According to the National Association of Independent Insurers (NAII), The California Insurance Department’s latest revisions to its proposed consumer financial privacy regulations are still at odds with state and federal statutes and do not create uniformity and consistency with other state privacy laws.
“Many of the proposed privacy standards are unauthorized and unnecessary to safeguard nonpublic personal information,” Sam Sorich, vice president and western regional manager of the NAII, said. “The insurance commissioner should further amend the standards so consumers can better understand their privacy choices and companies can more easily and cost-effectively comply with the regulations.”
The latest privacy draft by the California insurance department was released last month. State insurance departments must establish privacy standards-regarding insurers’ collection, use, disclosure and safeguarding of consumers’ personal financial data- to conform with the federal Gramm-Leach-Bliley (GLB) Act of 1999. California’s insurance commissioner must adopt some version of the regulations by the end of this year, or the regulatory process will have to be started from scratch.
Some of the provisions in the latest version of the regulations pose significant problems because they are too broad in scope. The regulations apply to a third-party personal injury claimant against a commercial liability policy and workers’ compensation claimant, even though the GLB Act and California’s Insurance Information Privacy Protection Act-which serve as the statutory bases for the regulations- only apply to personal insurance.
“The regulations go against state and federal statutes, and should only address insurance for personal, family or household needs rather than business or professional needs,” Sorich said in a statement recently sent to the California Insurance Department. “The regulations should not apply to information about companies or about individuals who obtain products or services for business, commercial or agricultural purposes.”
The regulations also propose “California-only” mandates in privacy notices. The provisions do not clarify or explain the concepts of an insurance company’s obligation to provide a “California notice” and a “standard privacy notice.” Insurance companies are unable to understand its requirements because these two newly added terms are not defined, according to Sorich.

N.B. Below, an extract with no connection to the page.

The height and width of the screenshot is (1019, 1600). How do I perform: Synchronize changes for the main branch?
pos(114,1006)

Moreover, the proposal would make it difficult for insurance representatives to conduct business over the telephone. The Aug. 12 version of the regulations would require the insurance company representative to give a lengthy, detailed notice of the “licensee’s privacy policies” during a telephone call with the customer.
“It is impractical and would create impossible compliance requirements,” Sorich said.

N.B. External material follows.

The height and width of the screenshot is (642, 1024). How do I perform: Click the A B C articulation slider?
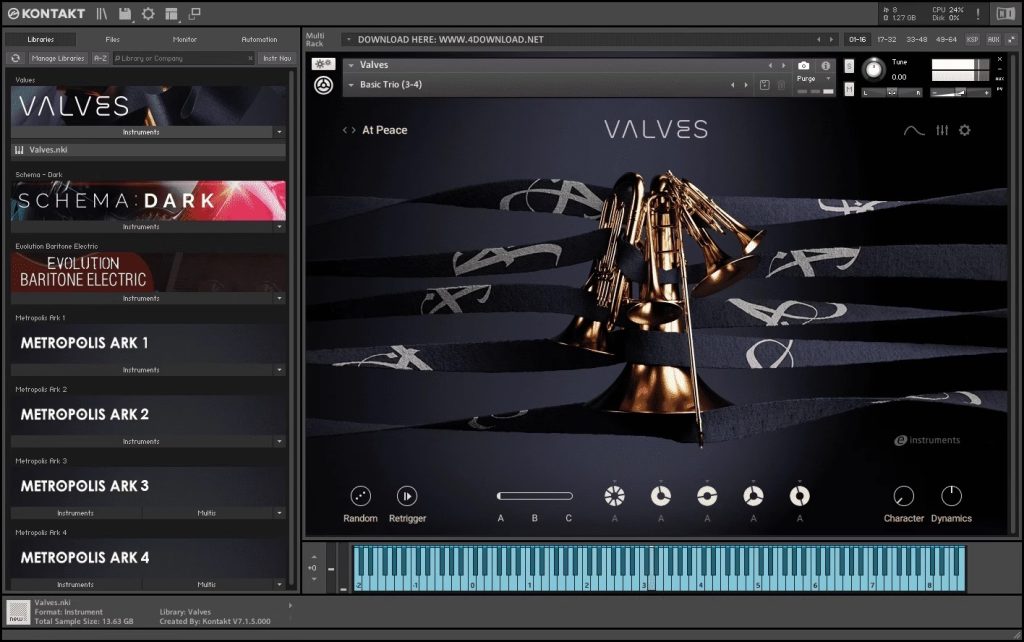point(535,496)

Finally, the draft fails to give insurers enough time to put new compliance systems into place. The revision establishes an effective date of 120 days after the regulations are filed with the Secretary of State. Instead, regulations should be set at 12 months after the filing to give insurers a fair opportunity to make and fully implement necessary system changes.
“The time frames and content for the regulations’ privacy notices outlined in these provisions would require insurers to create unique compliance programs for California,” Sorich said. “These questionable and unjustified provisions should be deleted or significantly amended.”